**SOURCE EXTRACT:**
Due to the time contraint and with some options available in hand, started looking for another option. Select the duplicates from all the tables and insert into a second table with the table name and then do a delete.
Create a table with additional column tablename, with out primary keys or unique keys.
create table test5 (
`bid` int(11) NOT NULL,
`addtime` timestamp NOT NULL DEFAULT CURRENT_TIMESTAMP ON UPDATE CURRENT_TIMESTAMP,
`refid` varchar(255) NOT NULL,
`tablename` varchar(255) NOT NULL,
KEY `addtime` (`addtime`),
KEY `refid` (`refid`)
) ENGINE=InnoDB
For a bunch of tables with duplicate rows, let's use s simple for loop to select and insert the duplicates into second table and then do a delete with join.
for i in `mysql -u root -proot test -s -N -e " show tables like 'test%';"` ; do `mysql -u root -pxxxx test -e "insert into test1.test5(bid,addtime,refid,tablename) select bid,addtime,refid,'$i' from $i where addtime between '2015-09-23 00:00:00' and '2015-10-11 00:00:00' group by refid HAVING count(*) > 1 ; select sleep(1) ; delete $i from $i inner join test1.test5 b on $i.refid=b.refid and $i.addtime=b.addtime and $i.bid=b.bid where 1=1 ; ” ` ; done
This one worked pretty well and we will have the backup of deleted rows. Go ahead and try...

**SUPPLIED ENTRIES:**
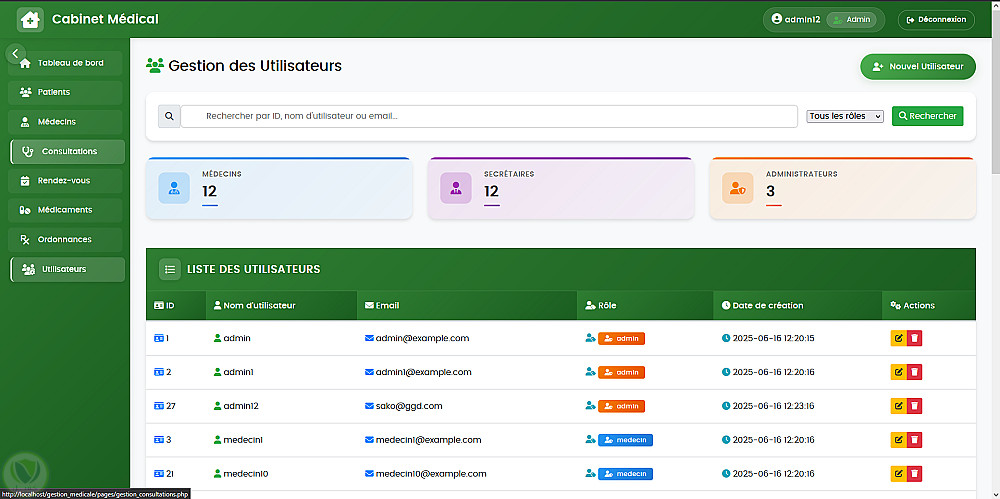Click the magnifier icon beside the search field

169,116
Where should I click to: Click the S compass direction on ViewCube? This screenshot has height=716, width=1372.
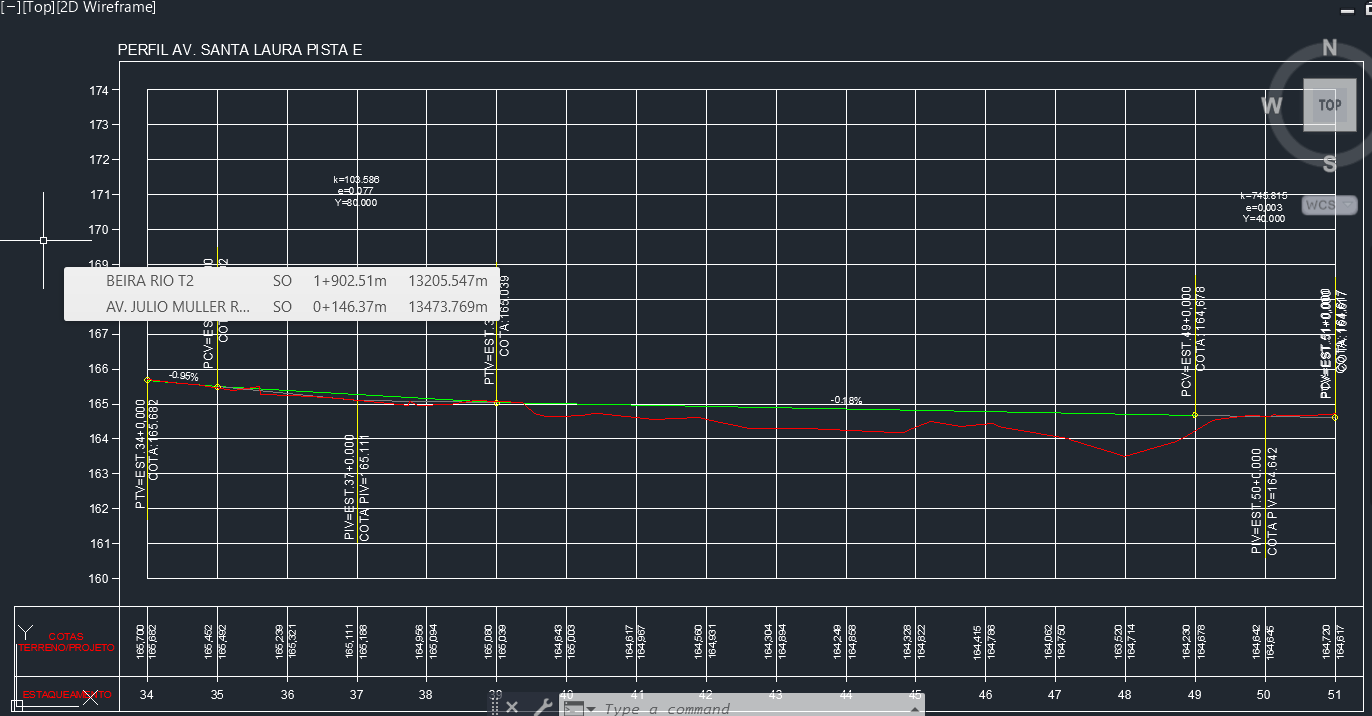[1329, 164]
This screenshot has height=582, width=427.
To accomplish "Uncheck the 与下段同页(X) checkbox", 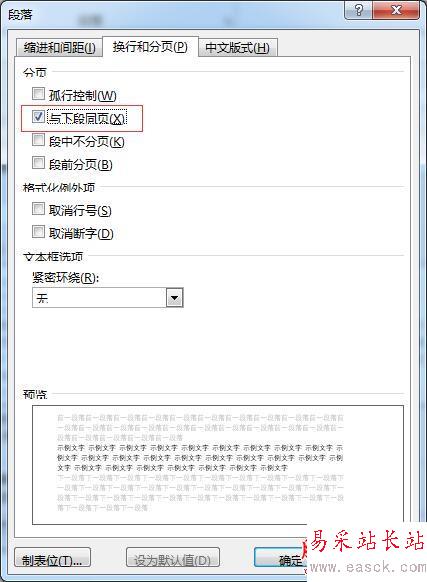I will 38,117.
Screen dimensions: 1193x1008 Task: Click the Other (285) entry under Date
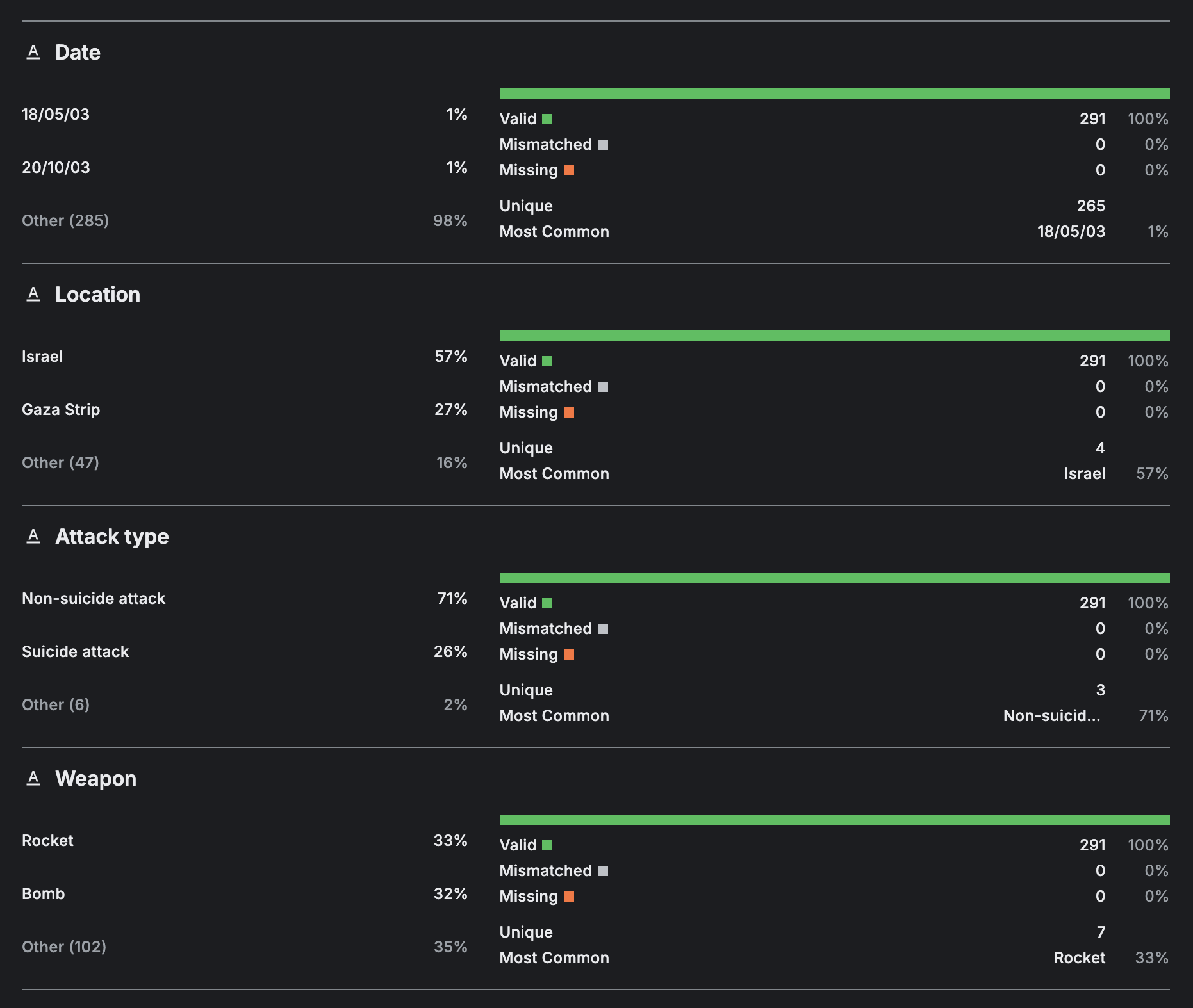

**GIVEN EXERCISE:** In the MySQL text above on removing duplicate rows, what does the writer say is gained by copying the duplicates into a second table before deleting them? Answer in one to three sentences.

**REPLY TO THE EXERCISE:** Copying the duplicates into the second table first means there is a backup of the deleted rows. The writer says the approach worked pretty well and leaves that backup in place.